2019 International Poetry Prize Announcement
We are pleased to announce the winners of this year's International Poetry Prize, and details of our Awards Night, at UBS Bookshop on 26 November.
First place went to Gail Ingram (pictured below) from Christchurch for her poem "The social-media cat got their tongues”. Gail receives $500 and a week stay at the Caselberg House. Gail is the author of Contents Under Pressure (Pūkeko Publications 2019), a novella told in poetry. Her poetry and short stories are widely published in New Zealand and overseas. Previously, Gail has won the New Zealand Poetry Society competition, and taken third prize in the Poets Meet Politics international poetry competition. She lives and writes on the Port Hills of Christchurch. See more at https://www.theseventhletter.nz/
Second place went to 'the fungibility of thought’ by 2018 winner Derek Schulz. Derek receives $250. Both poems and the judges report will be published in November in Landfall 238 – Spring 2019. This year’s competition was judged by poet Dinah Hawken from Paekakariki.
The five Highly Commended entries were “Dog” and “R channels David Attenborough” both by Mary Macpherson (Wellington), “Somebody killed the cat” by Emer Lyons (Dunedin), “Second Language” by Ruby Solly (Wellington), and “Catch and Release” by Alan Roddick (Dunedin). Their poems, along with the two winning entries and the judges report, will be published on the Caselberg Trust website in late November.
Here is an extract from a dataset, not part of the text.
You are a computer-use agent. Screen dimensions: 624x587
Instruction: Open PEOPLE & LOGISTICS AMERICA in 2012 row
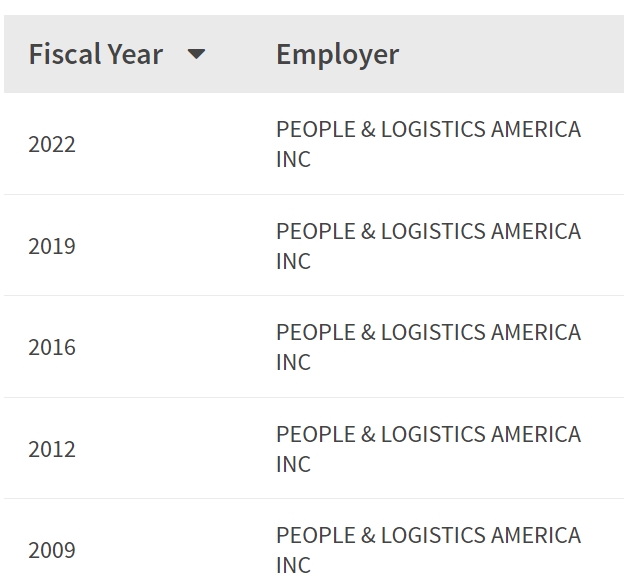pos(429,434)
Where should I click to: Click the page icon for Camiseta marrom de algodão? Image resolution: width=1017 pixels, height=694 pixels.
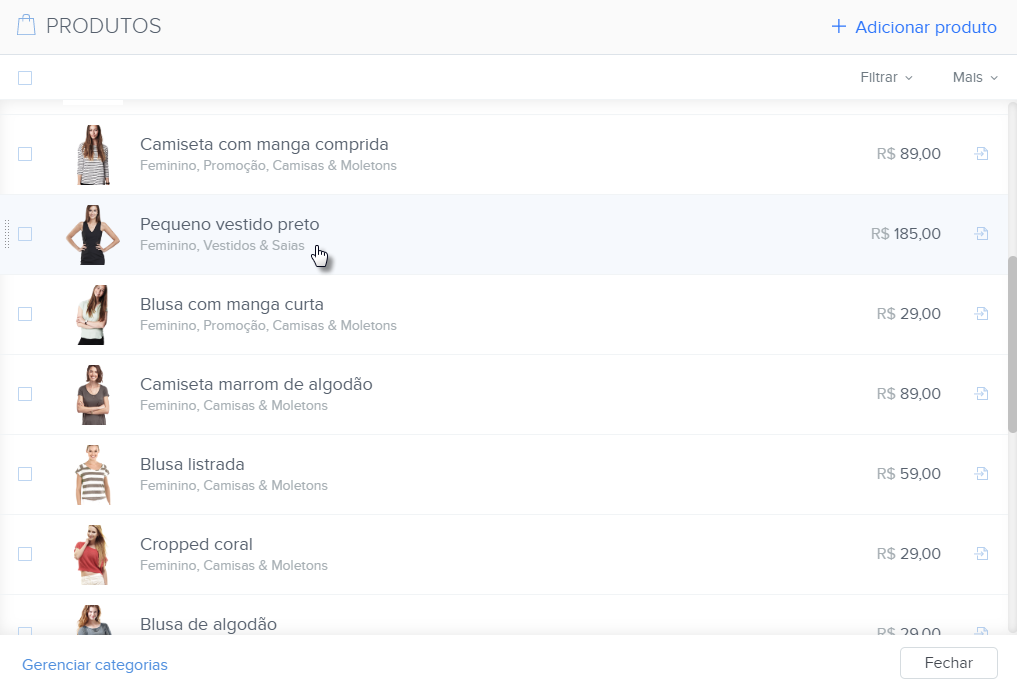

In her report, Dinah Hawken describes what she feels makes an attractive and sustainable poem: “I warm to a poem that makes an impact emotionally as well as an impact of ideas and description. I like poems that, in my serious mind, ‘really matter’ in this unsettled world, though I know what really matters is changeable, individual and wide ranging.“
International Poetry Prize Awards Night
University Book Shop
378 Great King Street, Dunedin
5.30pm, Tuesday 26 November
Free to attend, all welcome!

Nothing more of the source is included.